On a daily basis we deal with a wide variety of tasks and queries. We communicate with parents, school SENco’s, Educational Psychologists, our colleagues in the SENS team (Early Years, Autism Advisory Teachers) and colleagues in Health such as the Edwin Lobo Centre, CAMHS or Speech and Language Therapists. We work together with the Virtual School who support and oversee the education of the Looked After Children and also with the Transition Team who support young people from year 9 onwards with regards to their transition to college and beyond. When children/ young people are unable to attend school for a variety of reasons such as illness, high levels of anxiety or emotional dysregulation, we work closely together with the Alternative Learning Progression Service (ALPS) to mutually agree the best way forward and which service or alternative provision the student would attend. This multi-agency approach is incredibly important to ensure we look at children’s and young people’s needs in a holistic way and brainstorm together when there is a crisis in the child/young person’s life disrupting their education.

In Luton we pride ourselves in working closely with parents, listening to their voice and of their child to ensure we find a suitable school placement, make sure the EHC Plan accurately describes the needs of the child and work through any difficulties that may occur.
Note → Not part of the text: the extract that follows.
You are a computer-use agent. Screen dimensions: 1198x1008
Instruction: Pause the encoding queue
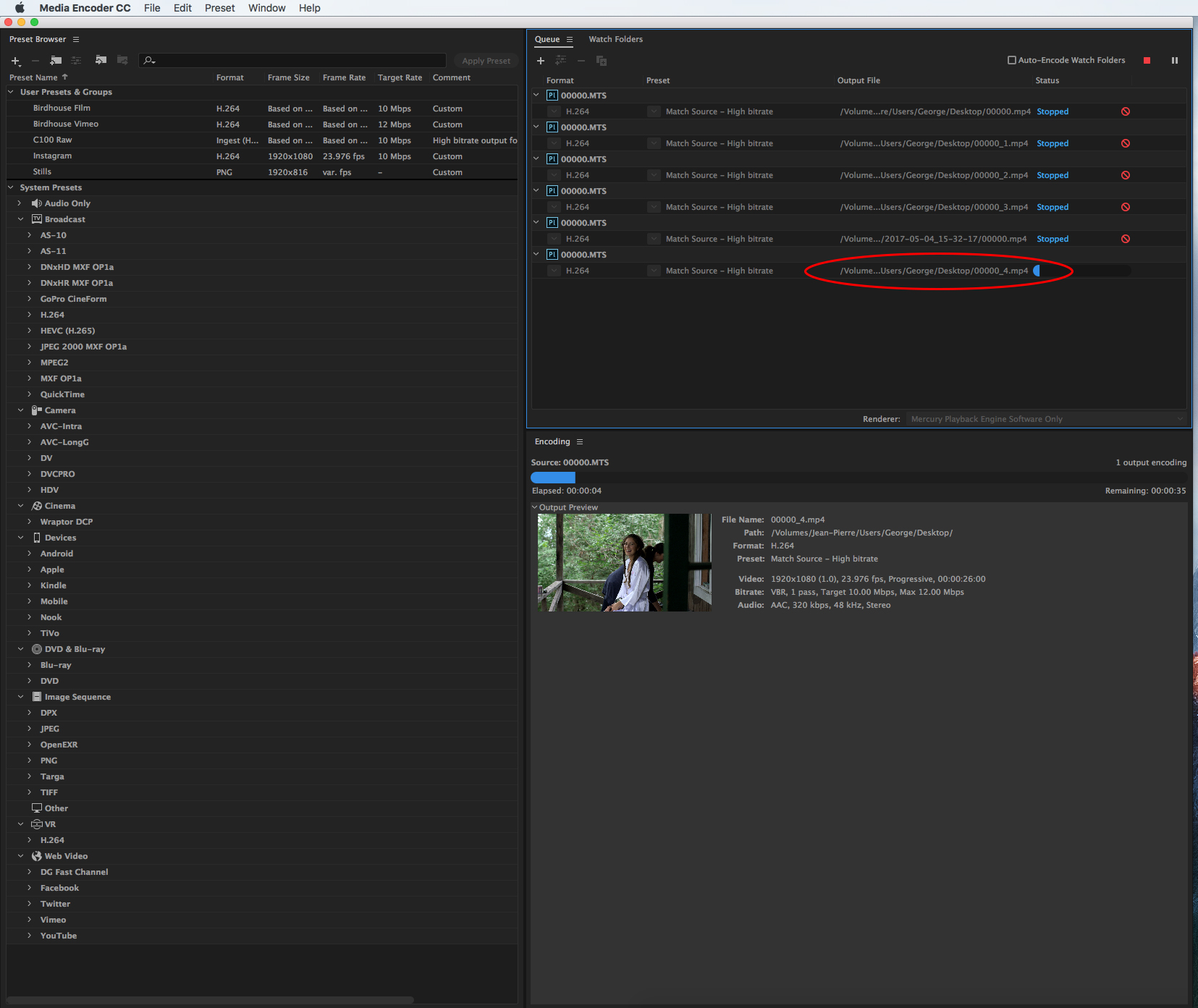[x=1174, y=61]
Unfortunately, there are occasions that we can’t come to an agreement together, even after reviews and discussions. In those cases a parent/carer may appeal the Local Authority’s (LA) decision to the Tribunal and it will be our job to represent the LA by writing case statements based on the evidence available to us and ultimately defend the LA’s decision in a Tribunal hearing. This is an intense and time consuming part of the job that will stretch any officer’s knowledge, stress levels and resilience.

The role of an Assessment Officer is quite process driven and is guided by processes, time scales and panels. The team manage a number of decision making panels, are represented by various professionals to ensure equitable and transparent decision making around requests for EHC needs assessment, requests for school placement and financial decisions around specialist resources and bespoke packages of education required. A lot of decisions involve financial commitments or consent from a multi-disciplinary panel and the panel usually has a high number of complex cases to discuss. Decisions are not taken lightly to ensure there’s a level of equitability, best value for money and ensure the suggested provision is appropriate for the need of the child.

I hope this article has given a flavour of the job as an Assessment Officer. There’s much more to tell, but that’s beyond the scope of this article. On a closing note I want to express how grateful I am to be part of such a fantastic team of hardworking, dedicated and passionate professionals, striving for excellence in all aspects of the job and whose pleasure it is to serve Luton’s children and young people with Special Needs.